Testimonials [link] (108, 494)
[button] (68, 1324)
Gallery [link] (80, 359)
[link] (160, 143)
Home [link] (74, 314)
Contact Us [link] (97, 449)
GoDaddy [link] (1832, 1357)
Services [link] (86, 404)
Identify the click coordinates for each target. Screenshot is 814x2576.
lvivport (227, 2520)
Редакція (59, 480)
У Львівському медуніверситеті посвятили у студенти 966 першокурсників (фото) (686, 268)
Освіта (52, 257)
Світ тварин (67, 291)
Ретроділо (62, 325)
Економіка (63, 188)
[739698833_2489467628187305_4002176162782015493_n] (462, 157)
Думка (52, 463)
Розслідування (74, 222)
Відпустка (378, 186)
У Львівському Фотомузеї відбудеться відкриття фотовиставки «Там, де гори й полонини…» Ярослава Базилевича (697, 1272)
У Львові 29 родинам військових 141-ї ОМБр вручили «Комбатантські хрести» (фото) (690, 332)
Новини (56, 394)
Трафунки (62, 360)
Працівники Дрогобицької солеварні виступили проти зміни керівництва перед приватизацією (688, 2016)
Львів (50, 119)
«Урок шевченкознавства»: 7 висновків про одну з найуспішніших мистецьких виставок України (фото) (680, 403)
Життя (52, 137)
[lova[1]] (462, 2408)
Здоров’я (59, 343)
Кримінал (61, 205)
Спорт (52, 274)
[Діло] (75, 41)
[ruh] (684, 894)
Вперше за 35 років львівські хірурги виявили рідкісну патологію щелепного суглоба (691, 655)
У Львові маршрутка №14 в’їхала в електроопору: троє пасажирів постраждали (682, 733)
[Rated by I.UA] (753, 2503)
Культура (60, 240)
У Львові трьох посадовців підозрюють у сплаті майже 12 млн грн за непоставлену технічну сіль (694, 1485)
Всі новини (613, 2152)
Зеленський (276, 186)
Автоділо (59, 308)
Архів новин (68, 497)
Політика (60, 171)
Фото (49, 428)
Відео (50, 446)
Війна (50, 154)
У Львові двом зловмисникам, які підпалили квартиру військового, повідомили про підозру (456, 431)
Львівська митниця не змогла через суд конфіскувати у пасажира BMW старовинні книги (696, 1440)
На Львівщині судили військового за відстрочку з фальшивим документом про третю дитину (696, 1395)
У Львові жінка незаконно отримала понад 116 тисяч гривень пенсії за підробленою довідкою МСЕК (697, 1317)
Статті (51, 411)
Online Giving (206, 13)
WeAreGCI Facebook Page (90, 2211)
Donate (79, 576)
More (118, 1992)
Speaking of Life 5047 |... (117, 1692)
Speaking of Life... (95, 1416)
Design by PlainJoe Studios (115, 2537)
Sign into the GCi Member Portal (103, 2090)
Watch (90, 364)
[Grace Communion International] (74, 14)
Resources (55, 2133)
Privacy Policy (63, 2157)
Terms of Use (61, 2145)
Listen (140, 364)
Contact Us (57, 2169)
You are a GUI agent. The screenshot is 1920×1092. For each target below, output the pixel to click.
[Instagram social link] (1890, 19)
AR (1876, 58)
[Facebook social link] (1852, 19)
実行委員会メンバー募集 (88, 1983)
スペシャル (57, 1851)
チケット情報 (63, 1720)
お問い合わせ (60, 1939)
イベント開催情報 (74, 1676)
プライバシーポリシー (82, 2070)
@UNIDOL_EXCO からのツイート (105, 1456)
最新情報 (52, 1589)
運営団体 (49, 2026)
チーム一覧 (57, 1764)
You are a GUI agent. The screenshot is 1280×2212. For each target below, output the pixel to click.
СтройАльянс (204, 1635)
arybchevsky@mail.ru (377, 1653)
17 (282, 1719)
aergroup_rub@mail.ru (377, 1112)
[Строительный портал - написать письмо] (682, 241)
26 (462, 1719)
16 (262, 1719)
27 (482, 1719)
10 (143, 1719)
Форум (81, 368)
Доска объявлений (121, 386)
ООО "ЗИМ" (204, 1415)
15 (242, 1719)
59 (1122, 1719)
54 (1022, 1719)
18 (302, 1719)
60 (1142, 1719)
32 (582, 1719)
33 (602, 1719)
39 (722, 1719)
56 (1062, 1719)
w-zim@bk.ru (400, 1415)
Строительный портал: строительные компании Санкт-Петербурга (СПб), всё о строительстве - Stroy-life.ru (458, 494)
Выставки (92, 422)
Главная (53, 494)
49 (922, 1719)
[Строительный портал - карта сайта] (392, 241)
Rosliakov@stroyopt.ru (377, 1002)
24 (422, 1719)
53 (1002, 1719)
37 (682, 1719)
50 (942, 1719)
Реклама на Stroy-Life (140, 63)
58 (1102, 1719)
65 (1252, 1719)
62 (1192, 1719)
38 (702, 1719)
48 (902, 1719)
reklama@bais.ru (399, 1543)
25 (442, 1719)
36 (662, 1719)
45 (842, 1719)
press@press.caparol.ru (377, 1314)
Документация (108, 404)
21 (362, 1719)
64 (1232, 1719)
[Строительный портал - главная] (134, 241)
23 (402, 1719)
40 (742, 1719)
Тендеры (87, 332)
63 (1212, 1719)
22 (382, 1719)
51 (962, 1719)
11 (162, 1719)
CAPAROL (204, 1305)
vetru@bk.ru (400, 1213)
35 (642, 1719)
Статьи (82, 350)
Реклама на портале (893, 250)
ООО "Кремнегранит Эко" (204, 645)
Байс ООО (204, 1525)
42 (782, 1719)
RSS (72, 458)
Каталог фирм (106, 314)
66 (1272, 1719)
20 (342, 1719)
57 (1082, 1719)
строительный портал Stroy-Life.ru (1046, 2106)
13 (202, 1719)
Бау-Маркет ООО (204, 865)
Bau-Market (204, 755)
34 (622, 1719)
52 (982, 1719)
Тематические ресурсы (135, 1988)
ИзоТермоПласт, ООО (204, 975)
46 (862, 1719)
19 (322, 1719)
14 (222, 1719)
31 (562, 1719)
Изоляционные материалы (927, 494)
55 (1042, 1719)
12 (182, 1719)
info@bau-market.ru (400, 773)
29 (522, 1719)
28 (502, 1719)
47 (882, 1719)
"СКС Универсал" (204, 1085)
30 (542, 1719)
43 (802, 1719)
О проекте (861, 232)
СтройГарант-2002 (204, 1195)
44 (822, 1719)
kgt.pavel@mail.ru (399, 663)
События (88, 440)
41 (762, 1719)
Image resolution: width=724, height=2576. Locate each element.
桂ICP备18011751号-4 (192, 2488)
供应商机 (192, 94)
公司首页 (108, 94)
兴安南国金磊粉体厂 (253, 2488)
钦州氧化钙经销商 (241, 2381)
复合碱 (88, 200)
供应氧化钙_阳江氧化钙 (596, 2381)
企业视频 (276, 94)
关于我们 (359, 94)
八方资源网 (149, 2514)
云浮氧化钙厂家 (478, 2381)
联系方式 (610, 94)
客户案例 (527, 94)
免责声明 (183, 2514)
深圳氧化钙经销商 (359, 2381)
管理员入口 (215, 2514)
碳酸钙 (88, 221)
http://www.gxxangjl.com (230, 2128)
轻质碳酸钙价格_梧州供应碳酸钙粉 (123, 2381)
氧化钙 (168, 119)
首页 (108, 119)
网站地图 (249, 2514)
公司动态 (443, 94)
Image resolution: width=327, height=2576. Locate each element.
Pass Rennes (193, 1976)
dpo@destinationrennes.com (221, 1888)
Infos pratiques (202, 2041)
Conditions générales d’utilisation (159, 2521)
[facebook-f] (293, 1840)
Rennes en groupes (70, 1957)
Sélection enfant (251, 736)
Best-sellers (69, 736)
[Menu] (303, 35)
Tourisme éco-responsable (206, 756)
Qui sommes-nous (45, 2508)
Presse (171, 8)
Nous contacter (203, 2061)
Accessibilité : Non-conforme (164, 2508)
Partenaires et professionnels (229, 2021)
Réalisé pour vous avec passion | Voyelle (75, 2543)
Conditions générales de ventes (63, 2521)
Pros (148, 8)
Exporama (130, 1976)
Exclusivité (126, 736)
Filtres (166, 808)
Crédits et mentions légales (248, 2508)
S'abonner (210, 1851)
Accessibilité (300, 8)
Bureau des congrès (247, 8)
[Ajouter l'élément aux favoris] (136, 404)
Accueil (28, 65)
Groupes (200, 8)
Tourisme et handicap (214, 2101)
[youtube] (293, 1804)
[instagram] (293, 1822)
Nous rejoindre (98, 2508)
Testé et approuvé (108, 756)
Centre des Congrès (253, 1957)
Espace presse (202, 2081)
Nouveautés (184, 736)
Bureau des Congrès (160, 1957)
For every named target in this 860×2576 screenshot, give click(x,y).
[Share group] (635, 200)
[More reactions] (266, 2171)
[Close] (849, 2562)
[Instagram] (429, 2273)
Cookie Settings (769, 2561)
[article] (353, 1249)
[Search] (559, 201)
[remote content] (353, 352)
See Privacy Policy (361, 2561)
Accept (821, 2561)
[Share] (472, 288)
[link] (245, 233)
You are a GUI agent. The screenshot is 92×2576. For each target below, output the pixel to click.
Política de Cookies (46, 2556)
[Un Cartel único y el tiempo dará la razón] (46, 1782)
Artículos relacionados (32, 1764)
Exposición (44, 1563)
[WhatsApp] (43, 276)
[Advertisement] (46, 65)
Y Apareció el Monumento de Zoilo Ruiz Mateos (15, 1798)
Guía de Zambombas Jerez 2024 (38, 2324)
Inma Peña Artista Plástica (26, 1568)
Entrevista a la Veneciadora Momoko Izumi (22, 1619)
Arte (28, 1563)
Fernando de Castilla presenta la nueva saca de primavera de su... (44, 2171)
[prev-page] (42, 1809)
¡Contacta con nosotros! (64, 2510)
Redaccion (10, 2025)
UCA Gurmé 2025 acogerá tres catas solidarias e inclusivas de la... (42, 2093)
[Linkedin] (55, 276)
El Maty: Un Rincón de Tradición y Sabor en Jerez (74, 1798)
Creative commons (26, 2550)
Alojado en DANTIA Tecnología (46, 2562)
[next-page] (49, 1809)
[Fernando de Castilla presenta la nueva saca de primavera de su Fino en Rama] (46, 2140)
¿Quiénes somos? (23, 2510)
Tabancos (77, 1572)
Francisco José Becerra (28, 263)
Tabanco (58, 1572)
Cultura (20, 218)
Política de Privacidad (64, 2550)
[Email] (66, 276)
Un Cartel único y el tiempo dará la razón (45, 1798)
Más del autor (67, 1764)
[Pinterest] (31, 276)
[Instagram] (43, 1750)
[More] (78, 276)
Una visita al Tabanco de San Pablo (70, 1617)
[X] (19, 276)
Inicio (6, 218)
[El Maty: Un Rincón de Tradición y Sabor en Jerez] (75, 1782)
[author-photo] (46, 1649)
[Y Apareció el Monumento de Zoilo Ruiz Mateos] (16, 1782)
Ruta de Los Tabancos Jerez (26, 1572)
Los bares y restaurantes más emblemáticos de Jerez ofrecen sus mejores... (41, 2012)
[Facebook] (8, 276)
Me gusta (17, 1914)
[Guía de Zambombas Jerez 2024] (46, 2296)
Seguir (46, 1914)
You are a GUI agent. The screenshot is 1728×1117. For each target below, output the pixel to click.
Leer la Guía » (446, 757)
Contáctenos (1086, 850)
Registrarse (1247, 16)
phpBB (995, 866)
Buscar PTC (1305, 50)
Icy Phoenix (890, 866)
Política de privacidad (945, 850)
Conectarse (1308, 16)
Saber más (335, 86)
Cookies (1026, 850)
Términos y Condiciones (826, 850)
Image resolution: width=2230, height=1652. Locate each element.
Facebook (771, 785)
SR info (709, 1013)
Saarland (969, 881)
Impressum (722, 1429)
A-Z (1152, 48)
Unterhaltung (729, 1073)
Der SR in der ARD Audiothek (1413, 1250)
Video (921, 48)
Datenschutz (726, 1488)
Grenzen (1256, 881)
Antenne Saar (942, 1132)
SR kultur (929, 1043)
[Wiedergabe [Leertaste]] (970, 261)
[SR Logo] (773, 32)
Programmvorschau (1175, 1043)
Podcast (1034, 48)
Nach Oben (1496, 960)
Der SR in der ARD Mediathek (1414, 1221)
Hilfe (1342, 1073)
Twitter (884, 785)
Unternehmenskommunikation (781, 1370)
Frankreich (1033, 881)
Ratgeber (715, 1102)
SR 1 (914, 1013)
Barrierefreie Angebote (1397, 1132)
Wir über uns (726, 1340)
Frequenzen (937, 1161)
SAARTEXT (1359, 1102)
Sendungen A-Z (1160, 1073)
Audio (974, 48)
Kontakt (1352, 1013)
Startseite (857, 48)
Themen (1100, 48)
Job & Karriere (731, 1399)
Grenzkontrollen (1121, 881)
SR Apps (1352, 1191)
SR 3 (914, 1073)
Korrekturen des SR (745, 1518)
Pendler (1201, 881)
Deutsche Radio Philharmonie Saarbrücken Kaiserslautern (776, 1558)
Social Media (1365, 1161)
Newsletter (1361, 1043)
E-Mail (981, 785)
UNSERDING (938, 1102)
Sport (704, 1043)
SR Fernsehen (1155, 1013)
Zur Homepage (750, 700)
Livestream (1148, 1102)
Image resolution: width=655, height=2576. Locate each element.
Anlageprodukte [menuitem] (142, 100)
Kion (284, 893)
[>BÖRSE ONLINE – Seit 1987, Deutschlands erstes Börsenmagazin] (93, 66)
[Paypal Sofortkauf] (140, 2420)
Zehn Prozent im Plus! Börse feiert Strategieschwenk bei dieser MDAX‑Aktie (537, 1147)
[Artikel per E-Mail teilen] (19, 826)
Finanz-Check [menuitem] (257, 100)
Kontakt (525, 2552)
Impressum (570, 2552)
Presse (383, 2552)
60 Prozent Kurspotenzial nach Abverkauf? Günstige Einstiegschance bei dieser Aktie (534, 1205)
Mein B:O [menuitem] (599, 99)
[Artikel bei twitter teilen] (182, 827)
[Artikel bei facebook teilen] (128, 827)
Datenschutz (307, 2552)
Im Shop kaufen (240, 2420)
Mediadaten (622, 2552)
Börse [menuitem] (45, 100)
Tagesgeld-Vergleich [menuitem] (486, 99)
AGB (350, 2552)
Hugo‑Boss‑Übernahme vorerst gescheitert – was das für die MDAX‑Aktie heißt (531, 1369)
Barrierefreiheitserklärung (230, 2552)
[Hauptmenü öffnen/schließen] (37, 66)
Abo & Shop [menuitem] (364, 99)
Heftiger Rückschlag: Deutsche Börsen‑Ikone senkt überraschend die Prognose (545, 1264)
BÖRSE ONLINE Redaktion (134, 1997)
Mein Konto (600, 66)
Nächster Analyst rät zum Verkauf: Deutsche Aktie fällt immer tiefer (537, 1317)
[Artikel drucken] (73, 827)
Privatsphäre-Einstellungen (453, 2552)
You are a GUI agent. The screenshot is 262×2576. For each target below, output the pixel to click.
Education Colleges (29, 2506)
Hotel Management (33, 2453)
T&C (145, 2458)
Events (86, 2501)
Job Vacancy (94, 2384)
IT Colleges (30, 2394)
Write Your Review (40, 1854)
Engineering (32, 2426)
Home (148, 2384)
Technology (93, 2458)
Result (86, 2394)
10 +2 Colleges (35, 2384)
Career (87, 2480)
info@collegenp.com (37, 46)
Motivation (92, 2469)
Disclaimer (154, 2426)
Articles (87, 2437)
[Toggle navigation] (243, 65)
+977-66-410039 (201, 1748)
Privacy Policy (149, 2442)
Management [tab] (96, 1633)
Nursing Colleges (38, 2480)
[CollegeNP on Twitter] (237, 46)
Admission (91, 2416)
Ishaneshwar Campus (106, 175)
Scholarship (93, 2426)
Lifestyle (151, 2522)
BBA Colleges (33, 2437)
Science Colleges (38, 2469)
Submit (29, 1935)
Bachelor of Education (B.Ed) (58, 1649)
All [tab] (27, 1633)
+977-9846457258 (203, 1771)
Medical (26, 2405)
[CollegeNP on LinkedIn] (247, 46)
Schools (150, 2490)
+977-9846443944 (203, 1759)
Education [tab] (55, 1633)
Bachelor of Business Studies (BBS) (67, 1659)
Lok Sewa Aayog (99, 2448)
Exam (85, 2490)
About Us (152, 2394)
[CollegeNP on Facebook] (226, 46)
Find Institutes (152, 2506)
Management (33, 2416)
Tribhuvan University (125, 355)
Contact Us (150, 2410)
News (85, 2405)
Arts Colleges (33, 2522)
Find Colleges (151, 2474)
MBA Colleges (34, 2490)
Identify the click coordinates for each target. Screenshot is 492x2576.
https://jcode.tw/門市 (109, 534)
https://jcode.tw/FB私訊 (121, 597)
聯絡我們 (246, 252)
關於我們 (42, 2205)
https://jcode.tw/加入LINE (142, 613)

# [Work instruction]
Begin with the line above that has "[Linkedin] (55, 276)" and continue through the line that has "[Fernando de Castilla", setting each one down exactly. Stop there.

# [Completed task]
[Linkedin] (55, 276)
El Maty: Un Rincón de Tradición y Sabor en Jerez (74, 1798)
Creative commons (26, 2550)
Alojado en DANTIA Tecnología (46, 2562)
[next-page] (49, 1809)
[Fernando de Castilla presenta la nueva saca de primavera de su Fino en Rama] (46, 2140)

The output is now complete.